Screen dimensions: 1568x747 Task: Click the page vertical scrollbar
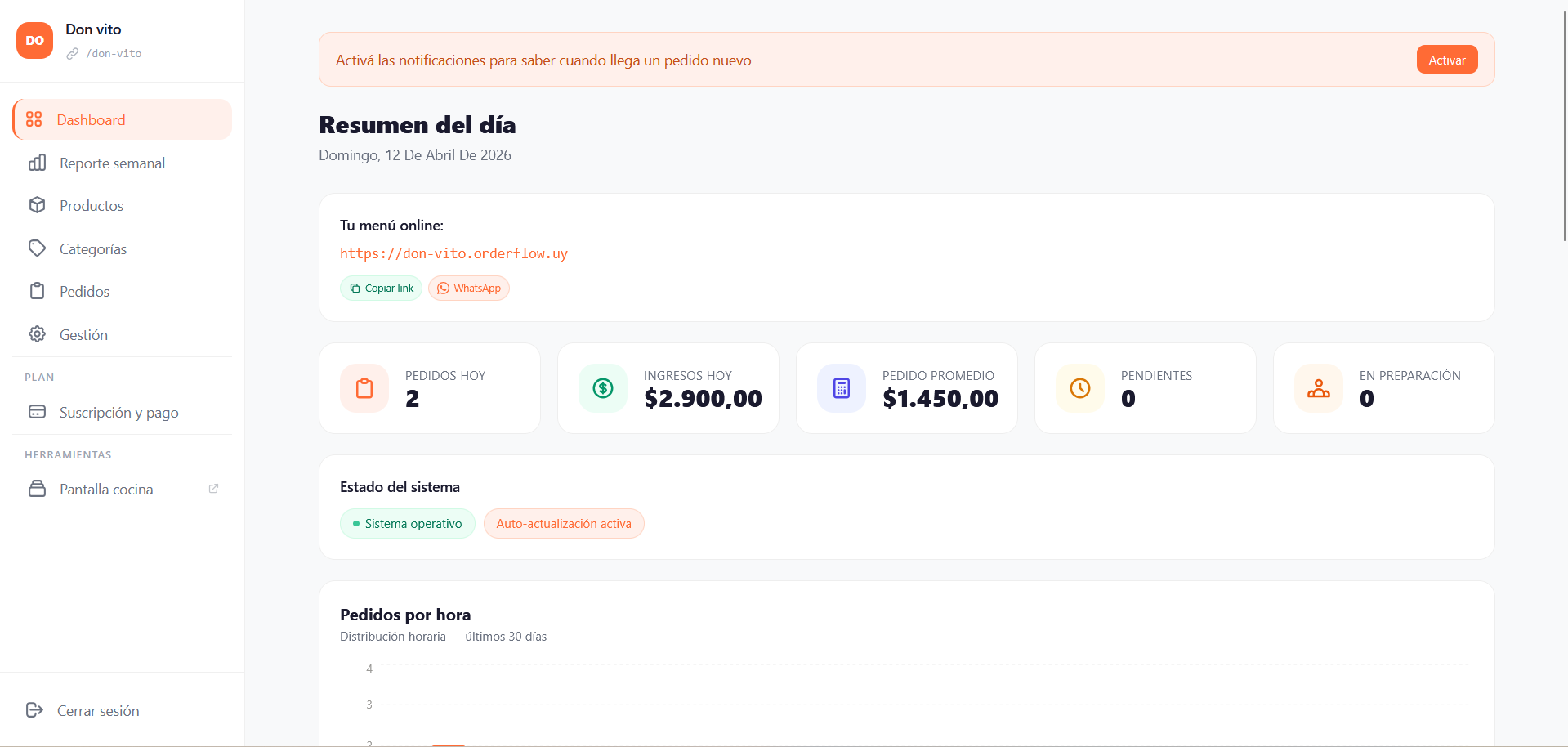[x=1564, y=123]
* * *
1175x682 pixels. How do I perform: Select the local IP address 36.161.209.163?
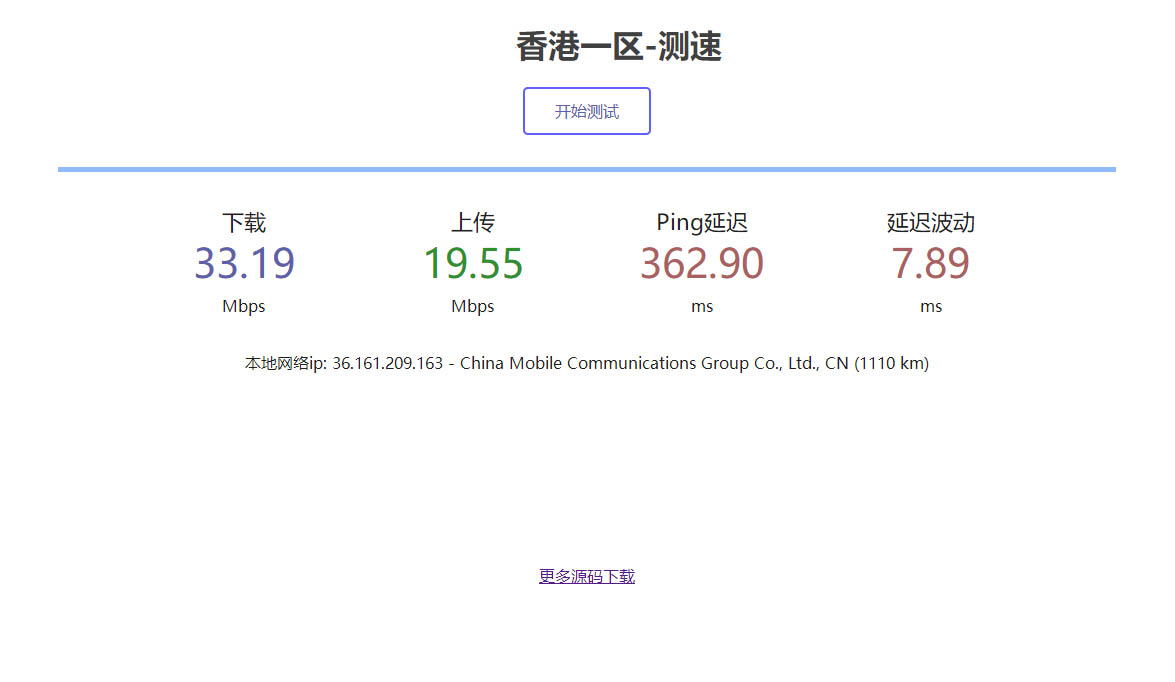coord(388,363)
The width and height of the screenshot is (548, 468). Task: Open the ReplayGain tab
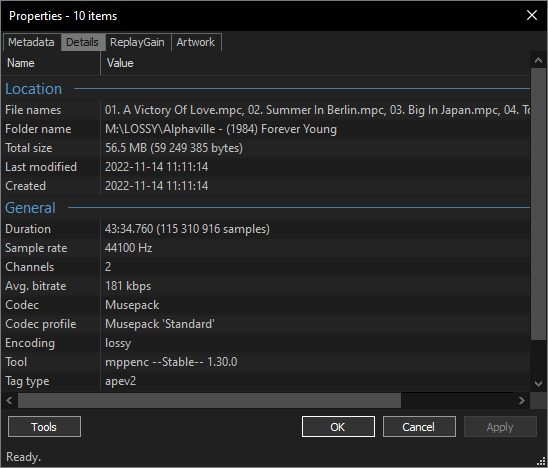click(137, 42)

#### Task to complete:
Copy the records exactly, starting with the line that contains "1175x682 pixels. How" and going on through the line that contains "click(137, 42)". Leave the pictures out of your answer.

#### Answer to this exercise:
1175x682 pixels. How do I perform: Select the local IP address 36.161.209.163?
coord(388,363)
The width and height of the screenshot is (548, 468). Task: Open the ReplayGain tab
click(137, 42)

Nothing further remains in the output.